Rock und Romantik: Vierkanttretlager auf „Krieg&Krieg“-Tour

Volle Kraft voraus: Die Band Vierkanttretlager mit Frontmann Max Richard Leßmann (rechts vorn). Foto: Proft

Kassel. Eventuell könnte jemand einmal die Schlachthofbühne auf Schlaglöcher untersuchen, denn beim Konzert der Band Vierkanttretlager am Donnerstagabend ging es doch recht hitzig zu. In einem weißen Trainingsanzug sprang Sänger Max Richard Leßmann energisch über die Bühne und machte dem Publikum klar: „Dies ist eine Rockshow!“

Mit dem Song „Krieg&Krieg“ eröffnete die Gruppe dementsprechend konsequent den Abend. Nur wenigen deutschsprachigen Bands gelingt es so überzeugend, die Poesie der deutschen Sprache mit handwerklich gut gemachtem Rock zu verbinden, der weit entfernt ist von den ewig öden Schrammelgitarren.

Ein kleines Stück Heimat brachten die Jungs aus Husum mit einem Schifferklavier auf die Bühne. Doch gleich darauf war Schluss mit dem Idyll: „Haltet euch lieb, spielt Krieg& Krieg!“, raunte Leßmann mit seiner wunderschönen, und doch etwas an einen Hafenarbeiter erinnernden Stimme ins Mikrofon. Er ist so etwas wie der Lars Eidinger unter den Rockmusikern. Der blonde Jüngling hetzt panisch über die Bühne, reißt seine Bandkollegen liebevoll an sich und umklammert theatralisch den Bühnenpfeiler.

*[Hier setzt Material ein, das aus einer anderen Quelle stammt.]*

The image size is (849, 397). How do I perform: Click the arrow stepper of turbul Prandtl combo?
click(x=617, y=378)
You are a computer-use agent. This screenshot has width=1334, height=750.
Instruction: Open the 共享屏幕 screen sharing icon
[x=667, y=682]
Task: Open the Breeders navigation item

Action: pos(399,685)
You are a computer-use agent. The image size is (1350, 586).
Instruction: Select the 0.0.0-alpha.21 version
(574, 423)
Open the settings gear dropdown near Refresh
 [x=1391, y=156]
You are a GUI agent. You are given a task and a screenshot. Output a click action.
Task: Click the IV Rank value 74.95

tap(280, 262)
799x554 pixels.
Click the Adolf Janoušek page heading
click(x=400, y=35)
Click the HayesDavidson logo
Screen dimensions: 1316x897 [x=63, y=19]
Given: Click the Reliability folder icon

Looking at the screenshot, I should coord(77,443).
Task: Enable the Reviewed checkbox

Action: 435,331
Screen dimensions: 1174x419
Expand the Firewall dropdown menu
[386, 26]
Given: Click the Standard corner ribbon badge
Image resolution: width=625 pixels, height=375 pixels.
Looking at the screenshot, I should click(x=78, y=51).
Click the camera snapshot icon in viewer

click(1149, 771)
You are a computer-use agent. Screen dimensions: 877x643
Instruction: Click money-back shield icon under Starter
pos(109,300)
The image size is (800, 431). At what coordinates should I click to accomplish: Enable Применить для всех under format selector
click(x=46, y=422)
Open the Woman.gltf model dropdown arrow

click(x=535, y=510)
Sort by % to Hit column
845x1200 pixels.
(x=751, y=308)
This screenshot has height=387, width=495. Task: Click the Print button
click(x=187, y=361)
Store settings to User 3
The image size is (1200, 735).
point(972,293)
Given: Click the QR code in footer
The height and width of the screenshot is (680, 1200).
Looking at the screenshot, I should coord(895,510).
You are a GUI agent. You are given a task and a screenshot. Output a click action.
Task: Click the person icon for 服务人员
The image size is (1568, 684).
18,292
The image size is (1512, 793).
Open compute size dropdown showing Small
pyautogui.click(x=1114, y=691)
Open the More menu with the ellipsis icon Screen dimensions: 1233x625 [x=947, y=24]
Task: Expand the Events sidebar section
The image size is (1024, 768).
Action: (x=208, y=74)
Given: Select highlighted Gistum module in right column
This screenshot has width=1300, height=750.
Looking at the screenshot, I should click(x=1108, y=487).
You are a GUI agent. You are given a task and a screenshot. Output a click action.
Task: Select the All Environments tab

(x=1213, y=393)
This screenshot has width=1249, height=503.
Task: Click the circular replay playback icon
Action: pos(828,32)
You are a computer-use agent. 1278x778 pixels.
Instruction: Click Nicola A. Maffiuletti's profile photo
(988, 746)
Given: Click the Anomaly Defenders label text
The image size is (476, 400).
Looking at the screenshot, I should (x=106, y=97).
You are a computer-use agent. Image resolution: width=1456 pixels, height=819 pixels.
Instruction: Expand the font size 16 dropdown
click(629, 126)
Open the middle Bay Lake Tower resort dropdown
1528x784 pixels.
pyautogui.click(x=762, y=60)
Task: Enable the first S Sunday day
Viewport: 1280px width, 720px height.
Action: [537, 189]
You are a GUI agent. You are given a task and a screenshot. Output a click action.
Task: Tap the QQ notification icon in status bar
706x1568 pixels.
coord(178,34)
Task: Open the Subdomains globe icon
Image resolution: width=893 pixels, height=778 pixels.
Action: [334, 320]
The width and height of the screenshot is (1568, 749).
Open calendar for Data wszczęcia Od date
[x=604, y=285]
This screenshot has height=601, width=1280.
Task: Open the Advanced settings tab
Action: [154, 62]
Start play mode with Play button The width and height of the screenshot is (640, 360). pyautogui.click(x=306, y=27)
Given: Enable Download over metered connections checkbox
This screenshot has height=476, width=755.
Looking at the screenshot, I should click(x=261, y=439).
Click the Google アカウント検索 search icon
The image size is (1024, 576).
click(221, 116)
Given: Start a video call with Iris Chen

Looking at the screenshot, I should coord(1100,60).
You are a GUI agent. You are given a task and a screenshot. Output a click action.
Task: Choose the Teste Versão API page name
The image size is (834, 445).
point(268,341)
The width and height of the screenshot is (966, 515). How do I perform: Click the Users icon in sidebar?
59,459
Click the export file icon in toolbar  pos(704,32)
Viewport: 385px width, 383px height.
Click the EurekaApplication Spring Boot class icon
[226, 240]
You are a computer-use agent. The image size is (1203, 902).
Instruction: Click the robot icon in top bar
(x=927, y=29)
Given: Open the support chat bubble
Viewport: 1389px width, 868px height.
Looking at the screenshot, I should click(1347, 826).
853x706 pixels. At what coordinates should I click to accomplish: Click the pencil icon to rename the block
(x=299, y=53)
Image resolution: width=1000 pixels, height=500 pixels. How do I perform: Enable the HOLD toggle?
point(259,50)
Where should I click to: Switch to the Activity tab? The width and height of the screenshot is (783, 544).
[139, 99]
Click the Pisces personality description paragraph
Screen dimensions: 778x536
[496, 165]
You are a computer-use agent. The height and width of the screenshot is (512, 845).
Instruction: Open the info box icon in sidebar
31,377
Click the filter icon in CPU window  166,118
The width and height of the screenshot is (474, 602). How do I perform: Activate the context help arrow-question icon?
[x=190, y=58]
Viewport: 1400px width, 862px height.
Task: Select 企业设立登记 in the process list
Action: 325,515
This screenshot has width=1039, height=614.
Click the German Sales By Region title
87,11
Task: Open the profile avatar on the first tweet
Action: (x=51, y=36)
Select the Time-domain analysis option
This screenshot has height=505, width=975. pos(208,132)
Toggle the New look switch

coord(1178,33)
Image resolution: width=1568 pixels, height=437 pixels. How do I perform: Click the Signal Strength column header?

Von dem etwas schüchternen Publikum ließ sich die Band nicht irritieren und gab eine Stunde lang 100 Prozent. Mutig forderten die 50 begeisterten Fans am Ende ihre Zugabe ein, die die Band direkt aus dem dunklen Zuschauerraum mit dem Song „Schweigen“ gab. Ein wunderbar intimer Moment, wie er nur bei kleinen Konzerten entsteht. Denn es gibt sie auch hier, die leisen, zarten Töne, in denen klar wird: Hinter der radikalen Rampensau verbirgt sich irgendwo ein ganz harter Romantiker.